Indonesia approved a giant solar energy link between Australia and Singapore after a US$2.5 billion investment promise, authorities said Thursday. Southeast Asia’s largest economy has agreed to allow Sun Cable’s Australia-Asia PowerLink or AAPowerLink route through Indonesian waters and approved the undersea survey permit.

“We expect this project will have a sustainable impact for our economy through various procurement programs that will benefit the industry and the government’s revenue,” coordinating minister of maritime and investment Luhut Binsar Panjaitan told a virtual press conference in Jakarta.

AAPowerlink will generate solar electricity from one of the world’s biggest solar farm projects and transmit it from Darwin to Singapore starting in 2028.

The project is expected to supply up to 15 percent of Singapore’s electricity needs and reduce the country’s emissions by around six million tonnes annually.

The company will not be supplying renewable energy directly to Indonesia but promised around US$1 billion in direct investments on procurement of equipment and services and an additional US$1.5 in operational spending over the life of the project.

“We’re really excited to announce that this project will invest US$2.58 billion into Indonesia,” Sun Cable CEO David Griffin said.

“We want this world-leading project to create a step-change in the Indo-Pacific’s capability to achieve net-zero ambitions and economic growth sustained by renewable energy.”

The over AU$ 30-billion project includes the construction of the enormous solar farm in Australia’s Northern Territory, the world’s largest battery, and an approximately 4,200-kilometre undersea high-voltage cable system from Darwin to Singapore.

Solar and renewable energy in APAC

The Asia Pacific is where 60% of the world’s highest growing population resides. It also consumes half of the world’s energy supply.

Unfortunately, most APAC nations are still dependent on fossil fuels, although many are keen to transition to clean and renewable energy sources.

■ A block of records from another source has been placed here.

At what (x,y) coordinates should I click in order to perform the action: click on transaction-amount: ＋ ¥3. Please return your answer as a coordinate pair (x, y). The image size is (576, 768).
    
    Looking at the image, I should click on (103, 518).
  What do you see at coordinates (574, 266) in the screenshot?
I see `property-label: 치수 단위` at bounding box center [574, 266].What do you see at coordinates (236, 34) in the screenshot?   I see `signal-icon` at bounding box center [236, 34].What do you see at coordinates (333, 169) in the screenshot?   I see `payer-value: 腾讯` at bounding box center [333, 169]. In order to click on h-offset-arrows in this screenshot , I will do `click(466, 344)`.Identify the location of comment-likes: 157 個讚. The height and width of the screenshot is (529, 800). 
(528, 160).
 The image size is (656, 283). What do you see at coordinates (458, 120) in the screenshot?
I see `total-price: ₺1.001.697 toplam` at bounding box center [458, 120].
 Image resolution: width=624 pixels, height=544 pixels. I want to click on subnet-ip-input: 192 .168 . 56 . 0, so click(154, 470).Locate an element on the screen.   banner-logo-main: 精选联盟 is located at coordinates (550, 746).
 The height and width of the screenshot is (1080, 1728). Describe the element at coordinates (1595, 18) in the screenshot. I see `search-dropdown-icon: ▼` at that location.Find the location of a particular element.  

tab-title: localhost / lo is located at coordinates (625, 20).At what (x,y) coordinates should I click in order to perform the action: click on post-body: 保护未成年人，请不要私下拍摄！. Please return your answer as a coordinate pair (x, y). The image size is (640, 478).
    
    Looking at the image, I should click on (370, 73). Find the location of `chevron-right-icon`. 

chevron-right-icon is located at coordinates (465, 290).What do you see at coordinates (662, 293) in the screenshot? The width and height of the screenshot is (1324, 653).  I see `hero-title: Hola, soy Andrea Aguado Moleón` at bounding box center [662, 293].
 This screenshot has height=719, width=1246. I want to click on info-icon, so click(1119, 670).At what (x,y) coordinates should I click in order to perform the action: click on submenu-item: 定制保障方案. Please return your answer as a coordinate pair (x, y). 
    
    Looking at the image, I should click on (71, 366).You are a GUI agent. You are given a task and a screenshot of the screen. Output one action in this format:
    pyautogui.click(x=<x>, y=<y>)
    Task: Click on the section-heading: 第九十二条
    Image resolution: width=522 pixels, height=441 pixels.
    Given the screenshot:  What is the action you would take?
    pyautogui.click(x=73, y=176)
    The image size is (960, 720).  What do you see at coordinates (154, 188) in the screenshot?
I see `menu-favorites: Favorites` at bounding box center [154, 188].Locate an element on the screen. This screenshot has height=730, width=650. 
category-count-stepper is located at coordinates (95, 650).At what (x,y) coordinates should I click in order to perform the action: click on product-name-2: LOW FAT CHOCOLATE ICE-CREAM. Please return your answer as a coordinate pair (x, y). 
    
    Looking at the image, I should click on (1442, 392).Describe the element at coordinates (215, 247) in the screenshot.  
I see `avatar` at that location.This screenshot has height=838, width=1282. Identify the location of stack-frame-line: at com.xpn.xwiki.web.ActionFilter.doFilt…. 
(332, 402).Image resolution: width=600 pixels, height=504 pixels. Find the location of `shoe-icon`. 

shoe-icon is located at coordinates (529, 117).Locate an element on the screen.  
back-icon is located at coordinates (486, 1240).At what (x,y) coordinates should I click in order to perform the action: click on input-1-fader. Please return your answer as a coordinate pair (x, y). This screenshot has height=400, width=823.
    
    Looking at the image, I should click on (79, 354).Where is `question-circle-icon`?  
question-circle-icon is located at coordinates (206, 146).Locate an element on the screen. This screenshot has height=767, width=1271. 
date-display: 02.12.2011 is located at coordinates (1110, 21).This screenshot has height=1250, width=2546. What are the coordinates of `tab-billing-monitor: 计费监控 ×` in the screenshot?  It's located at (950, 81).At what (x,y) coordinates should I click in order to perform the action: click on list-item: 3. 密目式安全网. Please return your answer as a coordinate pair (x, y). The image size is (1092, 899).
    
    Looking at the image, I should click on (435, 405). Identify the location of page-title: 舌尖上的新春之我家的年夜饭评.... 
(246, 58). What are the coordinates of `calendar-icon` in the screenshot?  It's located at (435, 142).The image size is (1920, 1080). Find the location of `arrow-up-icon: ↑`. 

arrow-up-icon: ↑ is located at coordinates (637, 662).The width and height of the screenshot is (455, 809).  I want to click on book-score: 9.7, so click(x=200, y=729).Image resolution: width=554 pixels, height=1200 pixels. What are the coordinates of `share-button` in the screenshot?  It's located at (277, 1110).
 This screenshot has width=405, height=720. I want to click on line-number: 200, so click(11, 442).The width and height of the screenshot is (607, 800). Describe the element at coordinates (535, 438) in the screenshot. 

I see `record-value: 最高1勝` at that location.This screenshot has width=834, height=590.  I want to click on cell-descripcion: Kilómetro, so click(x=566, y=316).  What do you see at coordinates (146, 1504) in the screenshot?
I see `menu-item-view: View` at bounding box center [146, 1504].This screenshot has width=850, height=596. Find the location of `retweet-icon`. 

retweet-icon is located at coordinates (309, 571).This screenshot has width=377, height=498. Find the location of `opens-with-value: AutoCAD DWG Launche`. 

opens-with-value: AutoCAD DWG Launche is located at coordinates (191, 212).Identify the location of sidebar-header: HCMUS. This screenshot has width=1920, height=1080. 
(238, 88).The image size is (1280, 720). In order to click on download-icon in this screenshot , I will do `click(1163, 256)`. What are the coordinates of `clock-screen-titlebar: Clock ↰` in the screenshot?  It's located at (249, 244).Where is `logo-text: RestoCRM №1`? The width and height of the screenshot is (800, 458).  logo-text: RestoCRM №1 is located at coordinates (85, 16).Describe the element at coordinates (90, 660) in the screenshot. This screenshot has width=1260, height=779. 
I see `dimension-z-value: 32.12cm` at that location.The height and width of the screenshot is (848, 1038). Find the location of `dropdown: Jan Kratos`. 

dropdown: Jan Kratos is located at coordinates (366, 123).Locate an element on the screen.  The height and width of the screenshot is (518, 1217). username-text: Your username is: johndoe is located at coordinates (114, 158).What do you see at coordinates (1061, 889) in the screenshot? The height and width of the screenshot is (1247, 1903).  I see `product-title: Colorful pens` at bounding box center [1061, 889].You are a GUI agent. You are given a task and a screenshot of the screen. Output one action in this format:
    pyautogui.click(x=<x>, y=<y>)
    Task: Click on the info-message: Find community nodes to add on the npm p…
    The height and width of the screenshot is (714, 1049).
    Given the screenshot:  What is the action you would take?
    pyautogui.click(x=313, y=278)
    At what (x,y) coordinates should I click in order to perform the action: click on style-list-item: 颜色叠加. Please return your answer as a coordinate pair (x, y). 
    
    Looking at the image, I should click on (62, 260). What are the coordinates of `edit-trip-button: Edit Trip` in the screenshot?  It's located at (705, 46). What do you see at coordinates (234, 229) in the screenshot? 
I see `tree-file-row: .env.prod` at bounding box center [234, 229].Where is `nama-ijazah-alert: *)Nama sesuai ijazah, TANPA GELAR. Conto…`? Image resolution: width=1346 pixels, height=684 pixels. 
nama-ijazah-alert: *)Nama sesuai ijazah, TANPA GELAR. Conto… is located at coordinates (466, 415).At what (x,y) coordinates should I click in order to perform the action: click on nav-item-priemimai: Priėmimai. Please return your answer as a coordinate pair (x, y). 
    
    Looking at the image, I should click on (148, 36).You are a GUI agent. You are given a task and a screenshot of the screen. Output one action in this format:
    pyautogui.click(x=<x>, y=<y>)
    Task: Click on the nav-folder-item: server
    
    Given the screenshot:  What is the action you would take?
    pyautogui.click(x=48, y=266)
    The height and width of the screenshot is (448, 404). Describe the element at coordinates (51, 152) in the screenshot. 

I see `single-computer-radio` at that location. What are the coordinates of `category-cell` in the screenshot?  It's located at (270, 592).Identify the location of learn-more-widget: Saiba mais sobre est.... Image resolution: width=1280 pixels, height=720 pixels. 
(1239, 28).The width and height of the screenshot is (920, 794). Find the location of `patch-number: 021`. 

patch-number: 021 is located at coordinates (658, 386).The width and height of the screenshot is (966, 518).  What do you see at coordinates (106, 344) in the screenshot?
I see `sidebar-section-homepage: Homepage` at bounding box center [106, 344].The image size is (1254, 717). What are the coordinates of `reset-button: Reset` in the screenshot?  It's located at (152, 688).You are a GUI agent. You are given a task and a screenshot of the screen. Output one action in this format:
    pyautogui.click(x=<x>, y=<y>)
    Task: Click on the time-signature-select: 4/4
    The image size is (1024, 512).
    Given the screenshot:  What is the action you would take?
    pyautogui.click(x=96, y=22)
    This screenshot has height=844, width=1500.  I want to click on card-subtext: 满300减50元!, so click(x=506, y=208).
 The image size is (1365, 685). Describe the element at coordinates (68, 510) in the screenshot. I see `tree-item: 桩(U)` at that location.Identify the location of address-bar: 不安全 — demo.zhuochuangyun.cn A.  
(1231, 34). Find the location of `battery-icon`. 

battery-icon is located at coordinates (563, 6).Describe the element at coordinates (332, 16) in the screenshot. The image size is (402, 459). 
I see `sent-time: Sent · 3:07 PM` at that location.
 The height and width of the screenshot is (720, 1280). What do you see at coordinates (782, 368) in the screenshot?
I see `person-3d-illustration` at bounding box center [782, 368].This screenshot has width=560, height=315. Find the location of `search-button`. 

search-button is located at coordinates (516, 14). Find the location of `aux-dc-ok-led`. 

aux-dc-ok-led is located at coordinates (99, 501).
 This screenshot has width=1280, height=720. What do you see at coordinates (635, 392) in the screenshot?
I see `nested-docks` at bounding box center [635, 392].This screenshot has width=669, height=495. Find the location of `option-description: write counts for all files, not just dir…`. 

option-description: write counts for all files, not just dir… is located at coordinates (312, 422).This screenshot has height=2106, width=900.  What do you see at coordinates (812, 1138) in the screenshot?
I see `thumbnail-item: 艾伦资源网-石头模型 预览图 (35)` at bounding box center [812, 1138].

Renewable energy is seen by many to be a key growth area in key APAC economies, as well as the world. According to ESCAP, leaders of these efforts are likely to be Australia, China, India, Indonesia, Japan, and the Republic of Korea.

However efficient and earth-friendly renewable energy is, it is still a challenge to obtain, especially within the APAC region. The APAC region, whilst predicted to lead the world in renewable energy use in the near future, is notorious for pockets of areas in SEA where there are challenges that may lead the region to lag behind its peers from North Asia and Australia.

Significant barriers still remain — primarily surrounding the low number of corporate renewable power purchase agreements (PPAs) executed here.